EXERCISE BRIEF: From the data below, copy exactly the lines that lie between the one holding "O tłumaczeniach Cochrane (557, 11)" and the one holding "Supprimer les erreurs", including both, and nothing more.

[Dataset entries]

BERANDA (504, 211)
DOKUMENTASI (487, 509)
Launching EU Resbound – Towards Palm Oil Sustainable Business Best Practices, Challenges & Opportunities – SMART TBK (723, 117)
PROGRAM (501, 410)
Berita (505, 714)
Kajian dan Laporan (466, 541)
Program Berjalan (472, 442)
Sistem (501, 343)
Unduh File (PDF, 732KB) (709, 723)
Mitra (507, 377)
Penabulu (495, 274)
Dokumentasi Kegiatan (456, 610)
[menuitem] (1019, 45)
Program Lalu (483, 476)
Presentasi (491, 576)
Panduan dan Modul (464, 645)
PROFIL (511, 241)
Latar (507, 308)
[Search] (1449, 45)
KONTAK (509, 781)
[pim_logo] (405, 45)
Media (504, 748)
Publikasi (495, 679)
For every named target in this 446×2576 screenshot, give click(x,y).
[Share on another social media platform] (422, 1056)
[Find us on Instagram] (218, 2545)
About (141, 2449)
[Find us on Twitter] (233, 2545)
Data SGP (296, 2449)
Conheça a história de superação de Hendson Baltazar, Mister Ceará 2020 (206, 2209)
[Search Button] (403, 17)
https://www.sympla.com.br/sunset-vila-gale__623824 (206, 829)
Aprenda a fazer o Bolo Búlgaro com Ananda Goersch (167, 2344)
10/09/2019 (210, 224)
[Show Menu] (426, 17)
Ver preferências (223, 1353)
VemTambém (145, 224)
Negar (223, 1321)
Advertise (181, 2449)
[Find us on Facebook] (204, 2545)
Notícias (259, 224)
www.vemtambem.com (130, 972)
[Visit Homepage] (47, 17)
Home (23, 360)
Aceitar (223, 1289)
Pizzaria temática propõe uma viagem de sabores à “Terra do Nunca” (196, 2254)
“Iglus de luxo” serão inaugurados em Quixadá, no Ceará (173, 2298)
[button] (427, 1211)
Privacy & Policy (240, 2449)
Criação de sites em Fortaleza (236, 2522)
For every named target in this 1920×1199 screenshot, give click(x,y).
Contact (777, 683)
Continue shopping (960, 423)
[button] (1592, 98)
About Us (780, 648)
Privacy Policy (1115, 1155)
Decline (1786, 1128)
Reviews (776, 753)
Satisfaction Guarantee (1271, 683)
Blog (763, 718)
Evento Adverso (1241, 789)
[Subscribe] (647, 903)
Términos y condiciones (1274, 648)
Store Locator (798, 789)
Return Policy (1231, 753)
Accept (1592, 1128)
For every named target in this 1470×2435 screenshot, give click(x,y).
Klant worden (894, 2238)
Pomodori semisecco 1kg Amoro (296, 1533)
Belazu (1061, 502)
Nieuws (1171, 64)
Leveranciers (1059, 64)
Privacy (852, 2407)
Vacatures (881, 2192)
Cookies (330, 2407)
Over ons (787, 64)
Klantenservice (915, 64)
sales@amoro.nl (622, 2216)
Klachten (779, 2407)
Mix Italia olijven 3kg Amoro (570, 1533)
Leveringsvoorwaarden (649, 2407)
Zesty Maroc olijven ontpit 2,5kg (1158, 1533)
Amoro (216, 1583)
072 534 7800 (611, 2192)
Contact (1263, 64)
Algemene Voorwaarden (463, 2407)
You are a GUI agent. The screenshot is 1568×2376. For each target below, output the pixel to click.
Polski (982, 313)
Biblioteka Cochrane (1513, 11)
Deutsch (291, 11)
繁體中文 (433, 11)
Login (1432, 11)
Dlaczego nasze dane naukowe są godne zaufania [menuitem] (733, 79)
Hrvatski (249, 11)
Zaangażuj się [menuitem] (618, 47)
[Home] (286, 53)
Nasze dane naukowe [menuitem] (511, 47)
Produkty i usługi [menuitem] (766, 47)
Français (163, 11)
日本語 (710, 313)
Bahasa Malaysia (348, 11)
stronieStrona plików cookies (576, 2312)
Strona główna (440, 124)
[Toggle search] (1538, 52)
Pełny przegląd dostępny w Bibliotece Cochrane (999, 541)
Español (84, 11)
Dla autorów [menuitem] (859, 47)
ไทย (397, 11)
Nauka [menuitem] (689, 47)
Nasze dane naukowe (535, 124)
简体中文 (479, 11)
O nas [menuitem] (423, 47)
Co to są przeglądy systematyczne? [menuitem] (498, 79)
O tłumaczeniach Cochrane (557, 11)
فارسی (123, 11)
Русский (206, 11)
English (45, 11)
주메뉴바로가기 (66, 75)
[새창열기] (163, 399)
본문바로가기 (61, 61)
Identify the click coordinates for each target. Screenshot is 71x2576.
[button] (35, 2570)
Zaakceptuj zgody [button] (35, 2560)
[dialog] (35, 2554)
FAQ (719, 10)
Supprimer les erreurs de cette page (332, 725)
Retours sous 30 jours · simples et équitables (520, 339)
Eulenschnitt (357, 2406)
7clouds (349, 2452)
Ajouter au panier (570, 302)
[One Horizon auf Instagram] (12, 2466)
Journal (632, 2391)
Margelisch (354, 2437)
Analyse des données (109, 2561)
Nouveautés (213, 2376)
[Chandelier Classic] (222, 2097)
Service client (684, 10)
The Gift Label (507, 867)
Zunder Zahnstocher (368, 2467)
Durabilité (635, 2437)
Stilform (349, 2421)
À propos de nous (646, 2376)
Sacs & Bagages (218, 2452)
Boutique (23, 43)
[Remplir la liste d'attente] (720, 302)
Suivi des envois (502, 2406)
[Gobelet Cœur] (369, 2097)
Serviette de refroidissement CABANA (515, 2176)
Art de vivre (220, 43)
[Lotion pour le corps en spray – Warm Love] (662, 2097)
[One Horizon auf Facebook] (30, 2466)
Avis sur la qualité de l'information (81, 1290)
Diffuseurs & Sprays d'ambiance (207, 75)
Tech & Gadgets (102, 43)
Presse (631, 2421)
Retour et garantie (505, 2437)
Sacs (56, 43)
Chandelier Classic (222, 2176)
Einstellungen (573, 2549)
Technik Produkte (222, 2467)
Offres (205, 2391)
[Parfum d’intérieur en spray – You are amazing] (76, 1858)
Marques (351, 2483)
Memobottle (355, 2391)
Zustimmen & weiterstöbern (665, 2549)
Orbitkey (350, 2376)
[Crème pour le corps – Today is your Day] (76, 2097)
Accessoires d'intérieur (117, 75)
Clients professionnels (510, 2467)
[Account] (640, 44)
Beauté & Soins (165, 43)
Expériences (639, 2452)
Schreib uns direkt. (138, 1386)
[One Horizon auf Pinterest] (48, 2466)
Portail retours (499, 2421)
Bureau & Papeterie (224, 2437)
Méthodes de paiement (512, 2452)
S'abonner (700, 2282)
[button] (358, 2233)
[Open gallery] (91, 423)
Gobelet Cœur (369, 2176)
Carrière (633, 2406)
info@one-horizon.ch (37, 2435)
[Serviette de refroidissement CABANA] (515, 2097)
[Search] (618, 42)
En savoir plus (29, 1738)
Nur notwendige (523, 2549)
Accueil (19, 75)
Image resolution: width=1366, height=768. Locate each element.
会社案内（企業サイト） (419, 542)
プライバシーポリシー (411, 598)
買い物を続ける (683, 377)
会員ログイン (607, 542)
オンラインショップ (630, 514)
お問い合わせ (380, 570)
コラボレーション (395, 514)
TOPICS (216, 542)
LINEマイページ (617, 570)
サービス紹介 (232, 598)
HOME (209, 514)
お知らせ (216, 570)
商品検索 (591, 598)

RESPONSE TO THE TASK:
O tłumaczeniach Cochrane (557, 11)
فارسی (123, 11)
Русский (206, 11)
English (45, 11)
주메뉴바로가기 (66, 75)
[새창열기] (163, 399)
본문바로가기 (61, 61)
Identify the click coordinates for each target. Screenshot is 71x2576.
[button] (35, 2570)
Zaakceptuj zgody [button] (35, 2560)
[dialog] (35, 2554)
FAQ (719, 10)
Supprimer les erreurs de cette page (332, 725)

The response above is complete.